I tried again with the backup .vhd I’d made, largely because it had a much shorter name, and bingo! It mounted and all my files were visible. What’s going on? It wasn’t a permissions issue – of that I’m certain. The only explanation I’ve have is that the path name was too long before, with the Microsoft names being a UUID (GUID). Try shortening the name/path if you can’t mount a .vhd.

Armed with this knowledge that the .vhd really was good, I fiddled the file names and associated links and tried Windows RE image restore again, but with the same 0x800704CF error code as a result. A bit more digging, and it turns out this means that basically the system isn’t talking to the network card, probably because there is no driver. Microsoft’s solution is to install the driver with the disk that came with the card. But this Lenovo PC came with pre-installed Windows and NIC – Microsoft doesn’t supply Windows OEM on a disk any more, never mind a driver CD. One might assume, given that Windows RE happily asked me for network credentials as I supplied it with the network address of the image, that it had the network driver pre-installed. But that would be to sensible.

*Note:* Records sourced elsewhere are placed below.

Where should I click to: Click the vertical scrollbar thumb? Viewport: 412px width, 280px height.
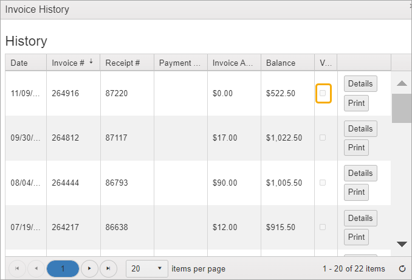click(401, 108)
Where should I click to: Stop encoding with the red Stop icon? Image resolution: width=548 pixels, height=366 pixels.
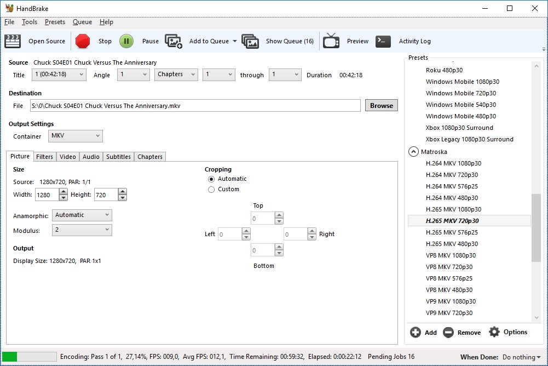[83, 41]
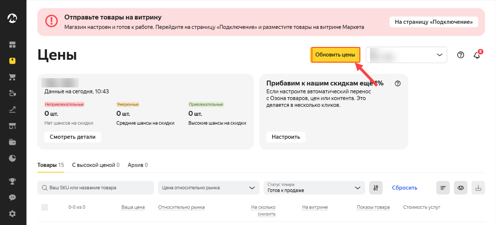Open the trophy icon in sidebar
Screen dimensions: 496x225
pyautogui.click(x=12, y=181)
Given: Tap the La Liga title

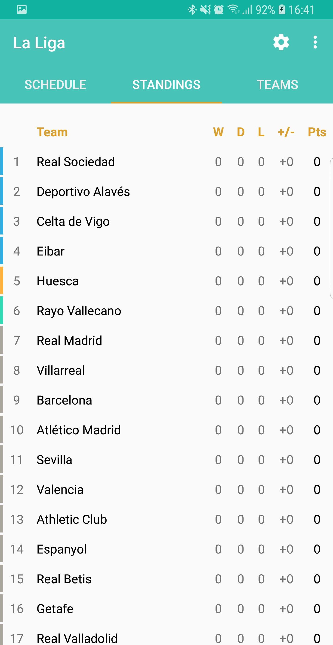Looking at the screenshot, I should [x=39, y=43].
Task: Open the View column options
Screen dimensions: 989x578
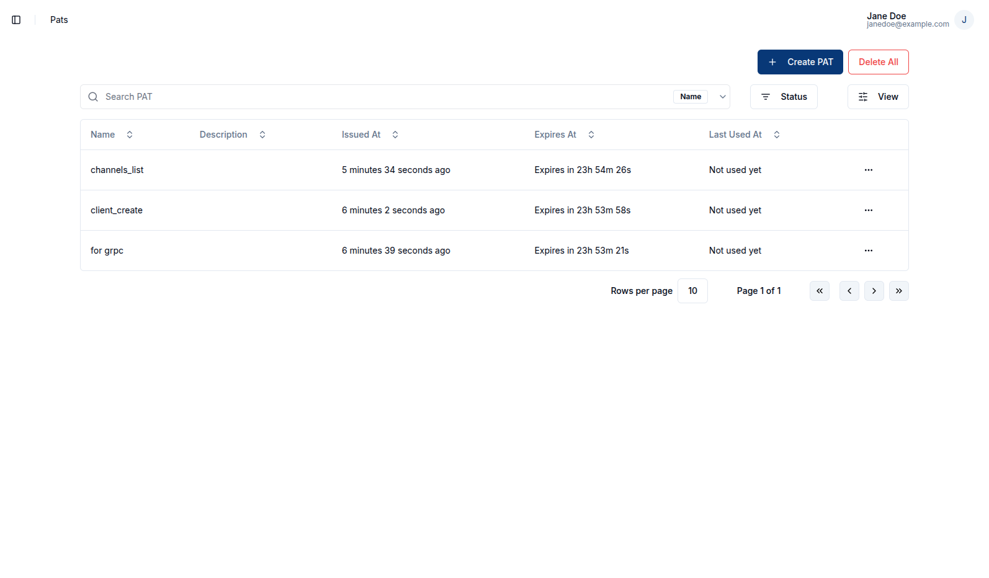Action: click(877, 97)
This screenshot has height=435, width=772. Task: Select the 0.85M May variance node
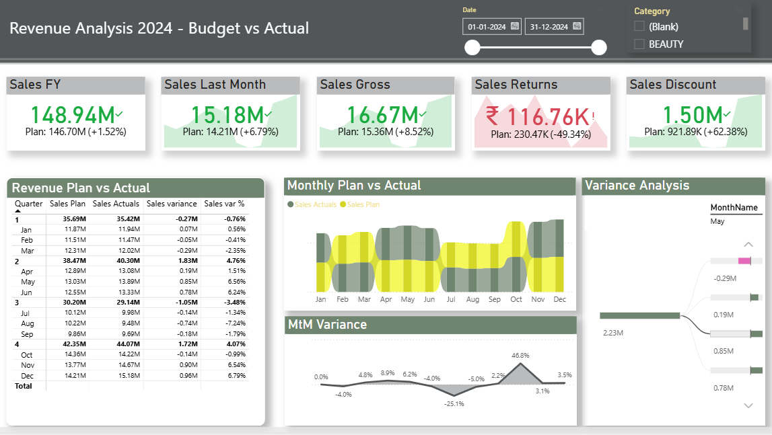tap(736, 333)
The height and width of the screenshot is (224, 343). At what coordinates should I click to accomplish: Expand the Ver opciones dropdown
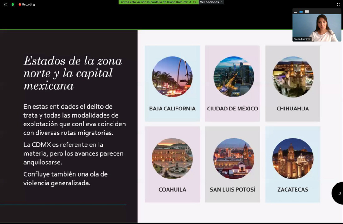[211, 2]
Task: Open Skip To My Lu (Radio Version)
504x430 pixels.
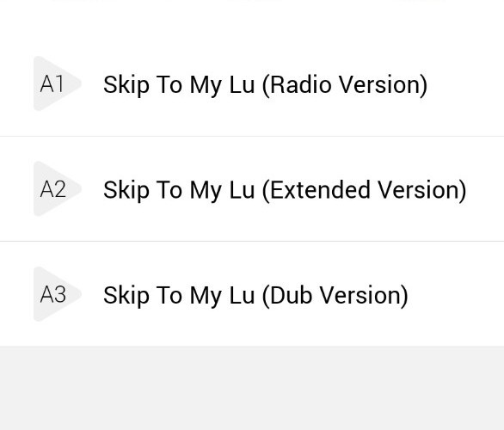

Rather than messing about looking for a suitable NIC driver and burning it to a CD, I just copied the “WindowsImageBackup” folder to the root of a USB-connected and disk and it restored just fine. Actually, it only worked after I moved the USB drive from its normally USB 3 slot to a USB 2 slot, because presumably Windows RE doesn’t have a driver for USB 3 hardware either. A pattern was emerging.

The image was restored; all my software was back. The only snag is that there were more than 200 Microsoft updates; taking another four hours to install. But at least I knot it’s now a clean install, and as a reward for my hard work I was able to put put of installing the Windows 10 “upgrade” nagware (KB2952664 and KB2976978 if you’re interested – it doesn’t identify itself as such).

So what have I learned from all of this? “Don’t Trust Microsoft”? Well I haven’t trusted a Microsoft backup solution since MS-DOS 2.1, and with good reason. But from now on I’ll always take the trouble to use dd image for imaging drives in future, even if that means taking them out of the PC to do it.